According to the authors of “Made to Stick,” a New York Times Bestseller, Chip Heath and Dan Heath consider there to be six essential principles of “stickiness.” Stickiness is an idea that describes whether or not certain messages are retained. The Heath brothers discuss why certain methods of communications are more effective than others by analyzing each one in detail.

In each chapter of the book Dan Heath and Chip Heath discuss the different principles of stickiness. The brothers consider the principle of “concreteness” to be vital to creating a “sticky” message. To analyze the concept of “concreteness,” “Made to Stick” focuses on the principle of abstraction. The book explains that abstraction makes it harder to understand and remember an idea but concreteness helps avoid such problems. The Heath brothers strongly believe that naturally sticky ideas are full of concrete words and images such as the “kidney heist” that sends a clear and concrete message about a man who got drugged and woke up to discover that his kidney was missing. Even though this story is fake, the disturbingly concrete images painted by this story are likely to be remembered by its audience.

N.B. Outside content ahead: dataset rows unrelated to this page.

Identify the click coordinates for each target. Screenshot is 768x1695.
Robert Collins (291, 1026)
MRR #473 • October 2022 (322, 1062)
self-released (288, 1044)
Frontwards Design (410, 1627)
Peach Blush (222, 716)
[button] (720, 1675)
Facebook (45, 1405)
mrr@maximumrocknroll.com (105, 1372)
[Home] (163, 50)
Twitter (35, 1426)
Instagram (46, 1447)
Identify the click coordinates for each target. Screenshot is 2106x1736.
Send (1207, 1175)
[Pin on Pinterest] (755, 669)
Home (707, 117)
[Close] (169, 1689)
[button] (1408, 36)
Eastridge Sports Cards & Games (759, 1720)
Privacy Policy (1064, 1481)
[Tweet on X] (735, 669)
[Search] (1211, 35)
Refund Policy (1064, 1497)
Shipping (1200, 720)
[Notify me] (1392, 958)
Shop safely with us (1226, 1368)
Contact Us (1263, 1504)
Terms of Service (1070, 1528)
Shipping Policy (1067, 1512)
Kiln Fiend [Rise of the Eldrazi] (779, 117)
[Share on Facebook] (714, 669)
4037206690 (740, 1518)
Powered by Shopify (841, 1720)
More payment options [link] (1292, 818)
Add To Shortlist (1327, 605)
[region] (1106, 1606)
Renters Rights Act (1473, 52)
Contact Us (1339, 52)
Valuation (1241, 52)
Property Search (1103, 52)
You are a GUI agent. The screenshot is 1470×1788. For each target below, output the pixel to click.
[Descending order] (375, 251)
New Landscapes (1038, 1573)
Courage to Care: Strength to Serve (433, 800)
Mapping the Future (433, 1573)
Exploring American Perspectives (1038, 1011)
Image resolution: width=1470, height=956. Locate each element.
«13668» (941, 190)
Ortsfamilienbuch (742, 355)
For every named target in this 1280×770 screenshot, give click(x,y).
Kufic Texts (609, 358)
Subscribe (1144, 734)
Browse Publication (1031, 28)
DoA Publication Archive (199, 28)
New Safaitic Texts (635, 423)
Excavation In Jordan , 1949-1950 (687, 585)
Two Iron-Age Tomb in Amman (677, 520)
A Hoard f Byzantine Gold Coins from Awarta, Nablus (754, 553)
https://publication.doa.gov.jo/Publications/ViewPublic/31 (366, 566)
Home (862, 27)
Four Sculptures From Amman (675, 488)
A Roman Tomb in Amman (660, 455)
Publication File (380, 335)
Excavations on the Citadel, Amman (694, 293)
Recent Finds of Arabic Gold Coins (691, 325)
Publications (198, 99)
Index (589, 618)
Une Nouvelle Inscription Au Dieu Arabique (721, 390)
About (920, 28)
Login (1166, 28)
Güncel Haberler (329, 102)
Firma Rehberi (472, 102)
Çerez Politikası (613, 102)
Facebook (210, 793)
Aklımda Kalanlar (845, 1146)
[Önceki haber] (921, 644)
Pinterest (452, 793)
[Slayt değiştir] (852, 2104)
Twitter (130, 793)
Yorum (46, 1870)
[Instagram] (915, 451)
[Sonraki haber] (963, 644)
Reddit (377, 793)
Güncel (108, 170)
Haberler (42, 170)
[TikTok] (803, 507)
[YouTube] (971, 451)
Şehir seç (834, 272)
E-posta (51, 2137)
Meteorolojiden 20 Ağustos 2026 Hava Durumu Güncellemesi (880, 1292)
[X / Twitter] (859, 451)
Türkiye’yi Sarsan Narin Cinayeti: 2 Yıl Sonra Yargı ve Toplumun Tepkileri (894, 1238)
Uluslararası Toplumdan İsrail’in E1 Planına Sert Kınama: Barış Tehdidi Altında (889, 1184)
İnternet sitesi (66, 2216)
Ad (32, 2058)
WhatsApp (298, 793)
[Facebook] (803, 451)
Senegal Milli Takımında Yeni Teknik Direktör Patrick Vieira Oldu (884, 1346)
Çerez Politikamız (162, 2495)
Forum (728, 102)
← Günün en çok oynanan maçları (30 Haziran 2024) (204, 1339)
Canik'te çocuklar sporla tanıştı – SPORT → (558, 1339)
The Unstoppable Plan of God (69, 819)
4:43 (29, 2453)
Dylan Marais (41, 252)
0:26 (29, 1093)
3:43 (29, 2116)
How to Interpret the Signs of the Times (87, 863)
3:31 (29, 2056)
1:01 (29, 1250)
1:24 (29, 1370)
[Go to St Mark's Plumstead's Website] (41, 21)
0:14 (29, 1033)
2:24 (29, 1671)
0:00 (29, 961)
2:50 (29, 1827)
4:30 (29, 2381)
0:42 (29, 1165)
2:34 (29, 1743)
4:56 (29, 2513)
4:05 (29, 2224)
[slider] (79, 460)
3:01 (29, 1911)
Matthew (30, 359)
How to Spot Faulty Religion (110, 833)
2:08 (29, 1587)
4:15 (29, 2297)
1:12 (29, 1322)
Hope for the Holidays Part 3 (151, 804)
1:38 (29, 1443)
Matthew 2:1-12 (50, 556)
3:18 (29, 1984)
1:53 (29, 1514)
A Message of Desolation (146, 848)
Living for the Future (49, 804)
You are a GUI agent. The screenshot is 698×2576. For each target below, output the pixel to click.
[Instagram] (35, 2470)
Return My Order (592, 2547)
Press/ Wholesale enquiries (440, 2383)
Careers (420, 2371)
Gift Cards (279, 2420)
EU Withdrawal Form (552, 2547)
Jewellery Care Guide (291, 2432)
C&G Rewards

It is important to use concrete messages when communicating ideas to audiences. Concrete messages are core messages, which are more memorable and easily understood by others. A Yale researcher, Eric Havelock, studies tales such as the Iliad and the Odyssey that have been passed down by word of mouth for centuries. In this chapter of “Made to Stick” he asserts that such tales are characterized by lots of concrete actions and not very much abstraction. He believes that the principle of abstraction evolved away over time and that’s why the more memorable concrete details survived over the centuries. He claims that abstraction “evaporated” because it wasn’t as memorable as the concrete details of such stories. This idea proves that people are more likely to remember fables and childhood stories, than abstract ideas they are taught in a philosophy class. Abstraction could be very difficult to grasp, and if one does not understand the idea it will fail to stick.

To further explain concreteness, the Heath brothers tell a story about Jerry Kaplan, who used a portfolio to convey a concrete idea that created a shared “turf” for his audience. The story of Jerry Kaplan applies to the main focus of this chapter, and that concreteness creates understanding, which puts an audience on a common ground. If everyone understands an idea, that creates a forum for discussion. If the idea is too abstract the “shared turf” may never be achieved.

When communicating with an audience, it is important that it has a clear understand of the core message. If the language or the idea is too abstract, the audience will have a hard time understanding or let alone remembering the message. This is why concrete language is key in communication.